Surging gold prices and the rising appetite of consumers to borrow money with family jewels as a collateral, have helped Manappuram General Finance to clock 36 per cent rise in net profit for the fourth quarter ended March, 2011, its highest sequential quarter earnings growth last fiscal, to Rs 101.8 crore, even as revenue growth slipped marginally to 27 per cent over Q3 FY’11.

This helped the country’s second largest gold loan firm, which is backed by equity investor Kedar Mankekar (who is also the son of academician and veteran value investor Shivanand Mankekar) among various institutional investors, to close the year with 136 per cent jump in profit to Rs 282 crore, compared to the previous fiscal ended March, 2010. Annual revenues rose 147 per cent to Rs 1,178 crore.

The company that has also recommended bonus shares in the ratio of 1:1 for its shareholders, will, however, need to ramp up its operations to handle competition from Muthoot Finance which has just gone public and flush with cash, will be even more aggressive to defend its turf.

Manappuram General Finance scrip was trading 3 per cent higher at Rs 135.85 at mid-day trade on Friday, valuing the company at Rs 5,659 crore ($1.28 billion) or 20x its trailing net profit and 7.7x its EBITDA.

This should set the right benchmark for investors who bet on the IPO of the larger peer Muthoot Finance to expect a listing gain.

"Muthoot is a much bigger player.
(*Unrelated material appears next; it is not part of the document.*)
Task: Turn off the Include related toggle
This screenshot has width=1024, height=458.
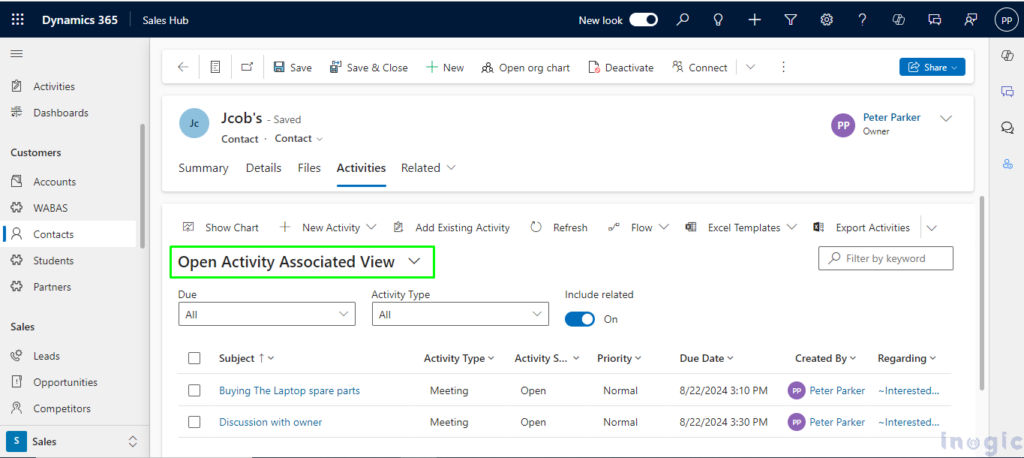Action: click(x=580, y=319)
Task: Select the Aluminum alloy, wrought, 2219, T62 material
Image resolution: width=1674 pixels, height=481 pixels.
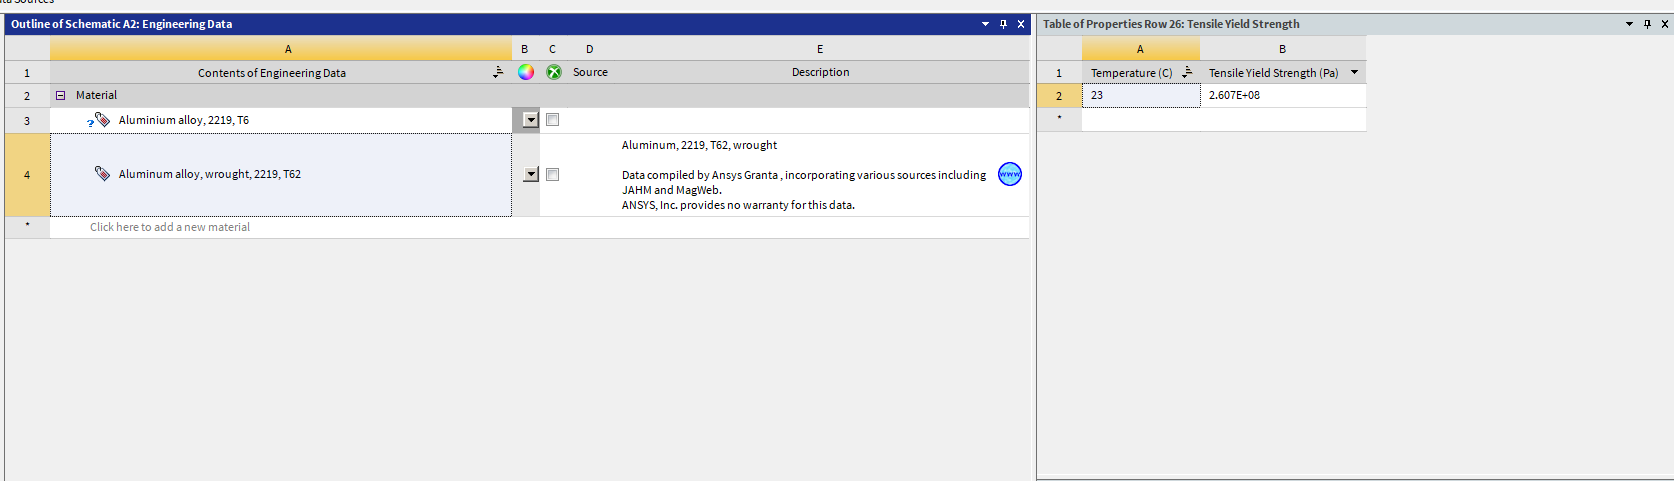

Its total income for the first eight months of the year ended November, 2010, stood at Rs 1,301 crore with net profit of Rs 291.5 crore. And its full-year earnings may easily be over Rs 400 crore. At the upper end of the IPO price band of Rs 175 per share, Muthoot will be able to generate a valuation of around Rs 6,500 crore or $1.47 billion, giving it a valuation multiple of just around 16x net profit or even lower, thus making it cheaper stock than Manappuram."

Although Manappuram and Muthoot heavily depend on southern Indian for their gold-backed lending business, they are also trying to make themselves more pan-national in operations. How they win other markets may well decide who is able to maintain its growth momentum, at least in the short-to-medium term.

But investors in both the firms also need to factor in an inherent risk profile of the two companies. Rising gold prices allow them to lend more to consumers but in case there is a sudden decline in gold prices, the value of the collateral may drop suddenly, threatening many loans to turn bad. Also, these two firms are more ‘gold geared’, compared to other financial institutions like Shriram City Union Finance who also lend against gold deposits but derive a large part of the business through the traditional lending means.

Although their business model makes them more flexible in lending to a vast number of those who need immediate cash against minimal paperwork, compared to banks and other lenders such as consumer finance firms, they can face challenges in growth in the long term when formal banking services expand. But for now, the gold party continues.